### WORK REQUEST
Tell me how many lines in the data include "agent", and keep the reply to that number.
SUPPLIED INFORMATION START
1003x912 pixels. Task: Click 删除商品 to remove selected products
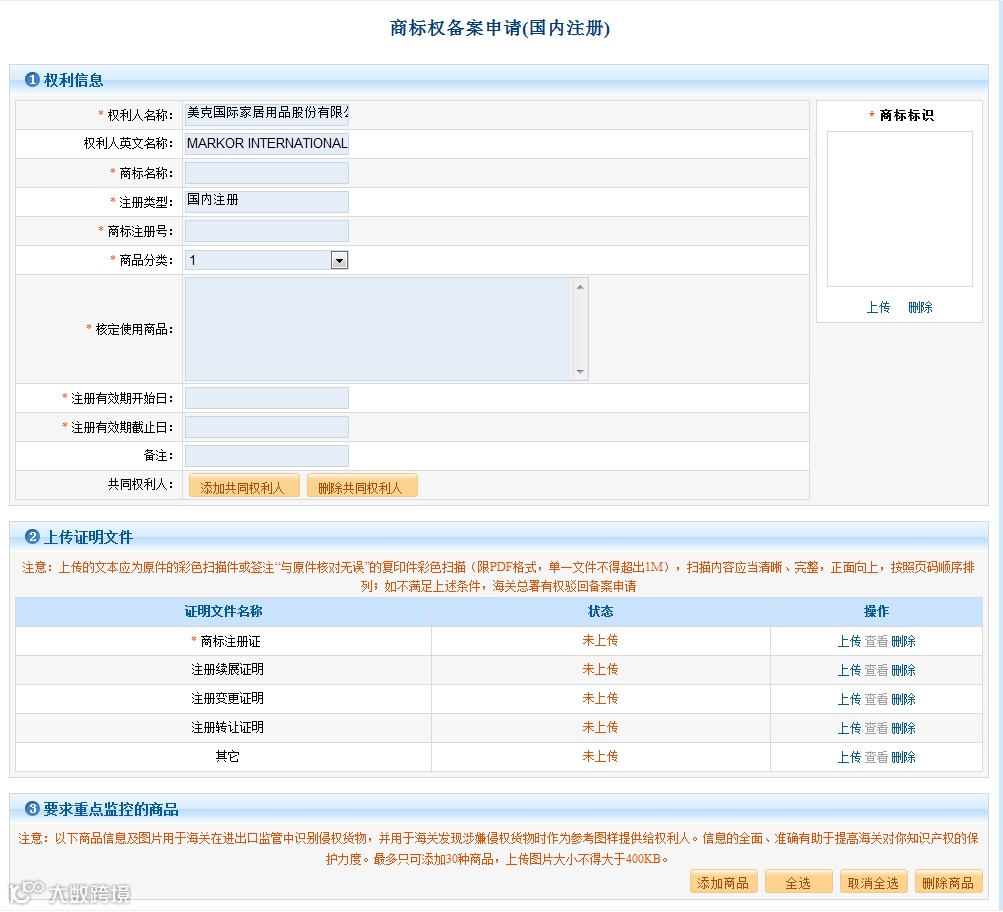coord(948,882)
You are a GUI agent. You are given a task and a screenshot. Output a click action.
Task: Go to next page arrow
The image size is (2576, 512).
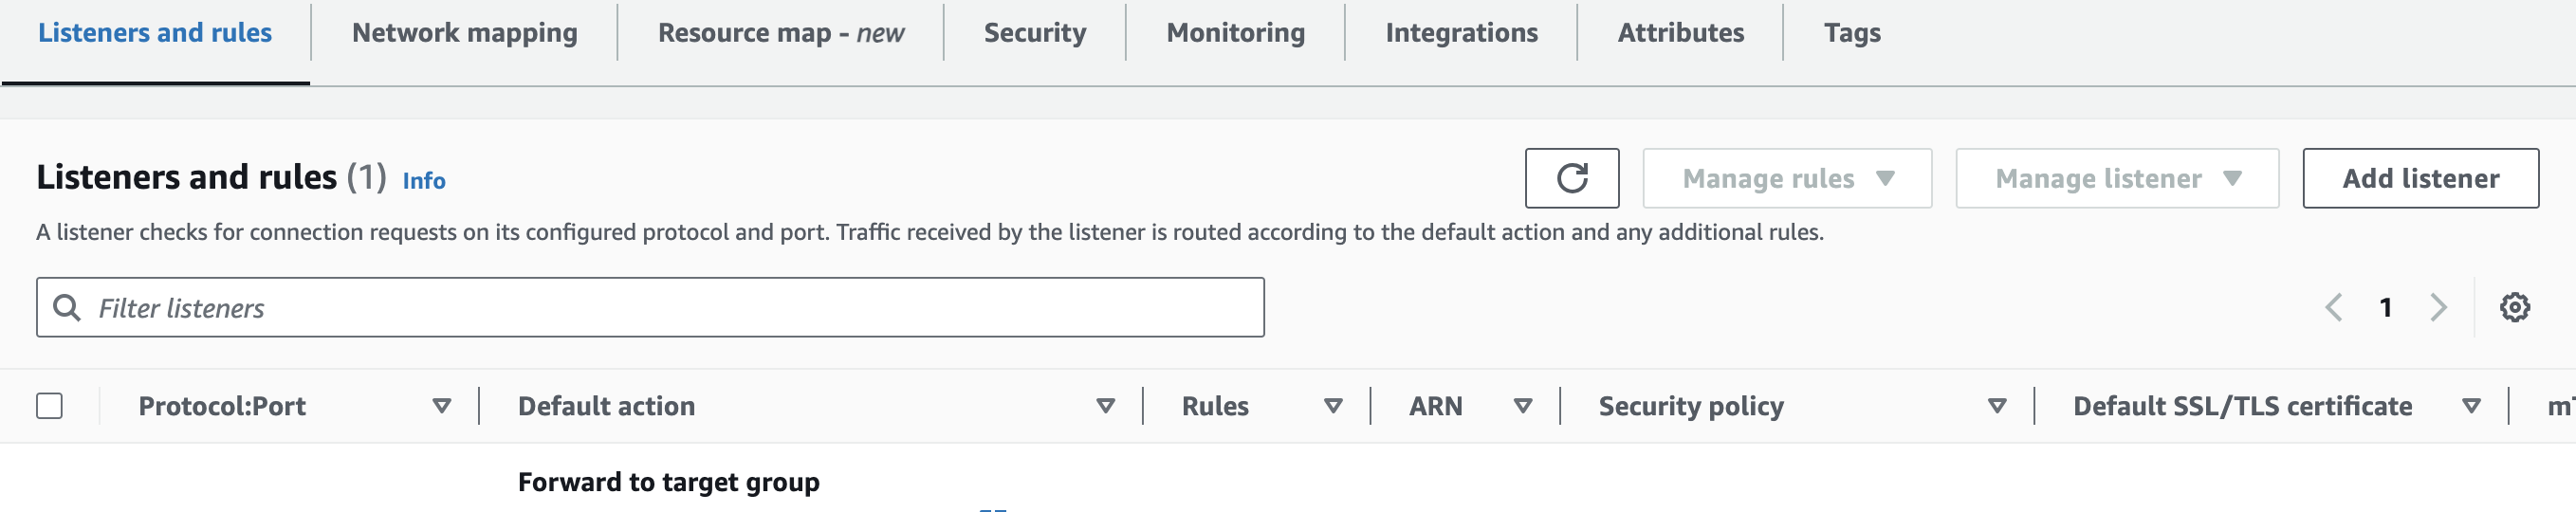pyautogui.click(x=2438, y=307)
SUPPLIED INFORMATION END
SUPPLIED INFORMATION START
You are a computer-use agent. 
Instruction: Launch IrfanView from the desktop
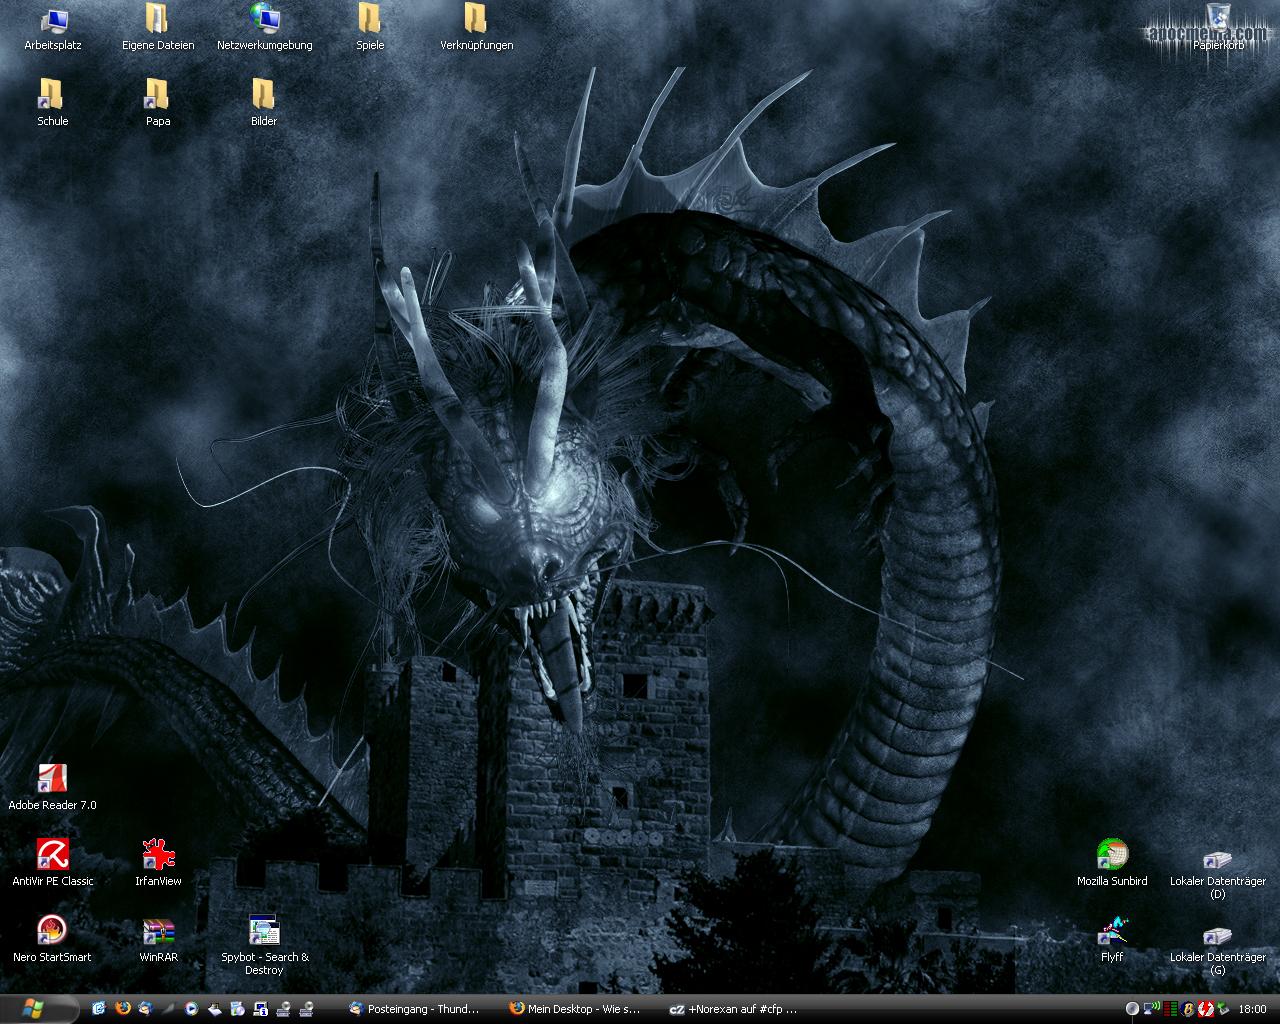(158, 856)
SUPPLIED INFORMATION END
### OUTPUT BELOW
2